I could have done this work myself but I didn't have to and I certainly spent less time checking in and prodding it than it would have taken me to do it. In my case I wondered how much faster parallel extractors using SIMD might be-- an idle curiosity that would have gone unanswered if not for the AI.
Congrats, but you're in the 0.0001% thats not just frying their brains, fapping to their local models or doing various magic tricks like a toddler entertained by playing with velcro.
At the end of the day you lost an opportunity to improve yourself and excercise your brain, maybe the opportunity cost is worth it idk, but Im going to keep taking things slow.

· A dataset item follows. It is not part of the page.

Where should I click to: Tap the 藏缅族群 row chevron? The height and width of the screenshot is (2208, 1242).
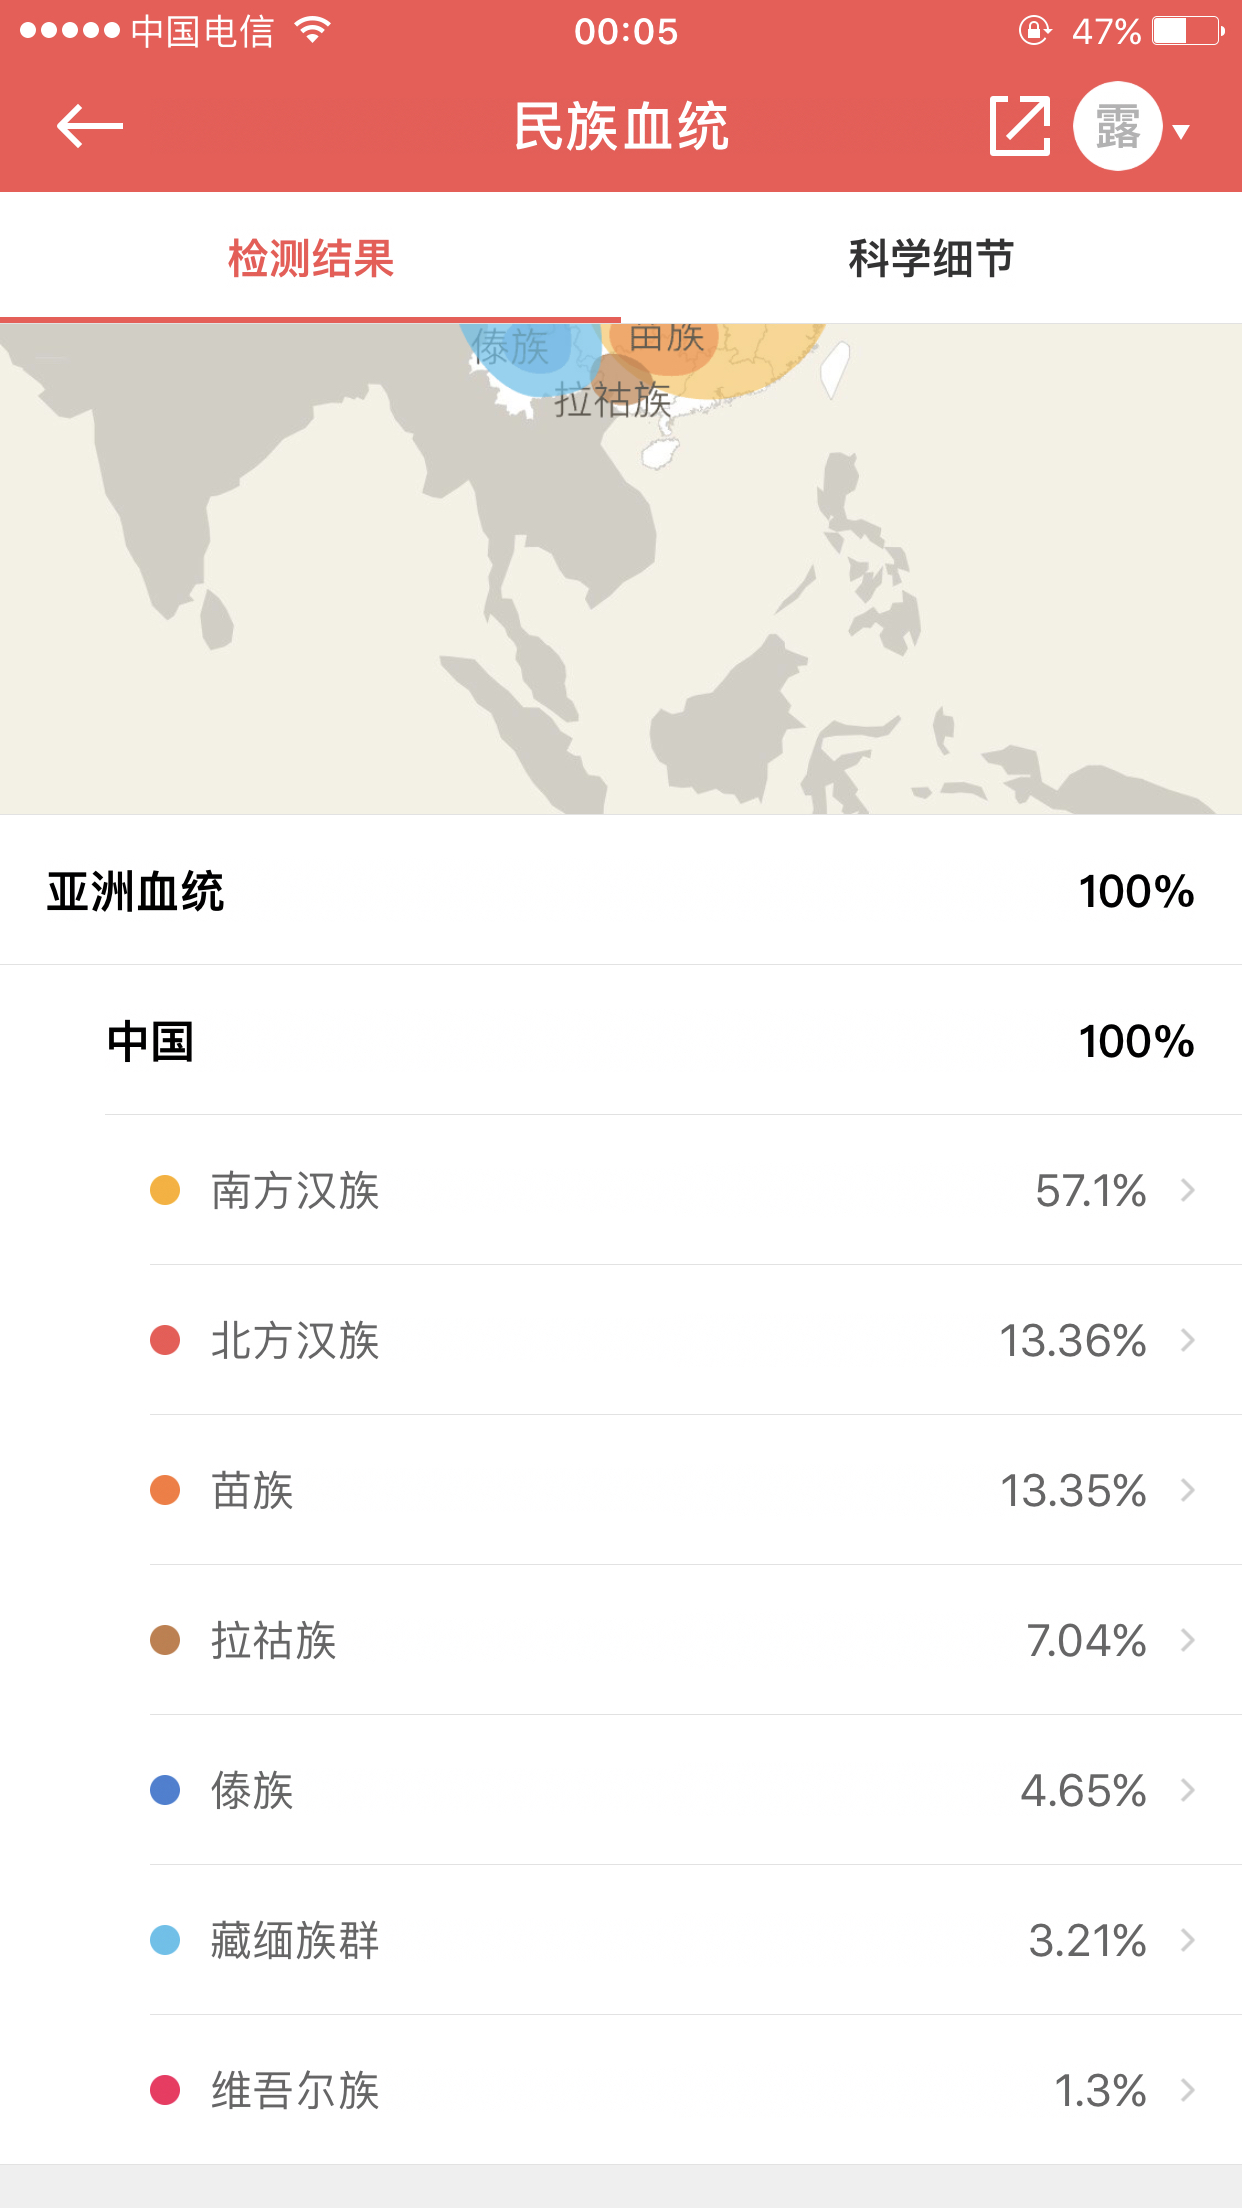point(1188,1940)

Handmade swiss watches > mass manufactured immitations. Handmade clothes > walmart clothes.
$50k is a median priced car in the US. I'd guess >99.9% of people do not own $4000 of GPUs. I consider myself a computer person and I dont think I even own $4000 of computer hardware in total
A car is super useful, so is an AI. But even if we decide cars are incomparably more useful a great many people pay much more than $4000 over the minimum viable car, and that's money that could be deployed to secure access to private, secure, and autonomous AI facilities. A few thousand dollars in computing is consumer hardware, or at least could easily be with more reason and awareness driving adoption.
People spend a LOT of money in things less useful than local copy of qwen3.6-27b can be.
A top-spec MacBook Pro is >$4k, so I assure you that plenty of computer people do own $4k of computer hardware.
Hell, most tech folks are wandering around with a ~$1k smartphone in their pocket too.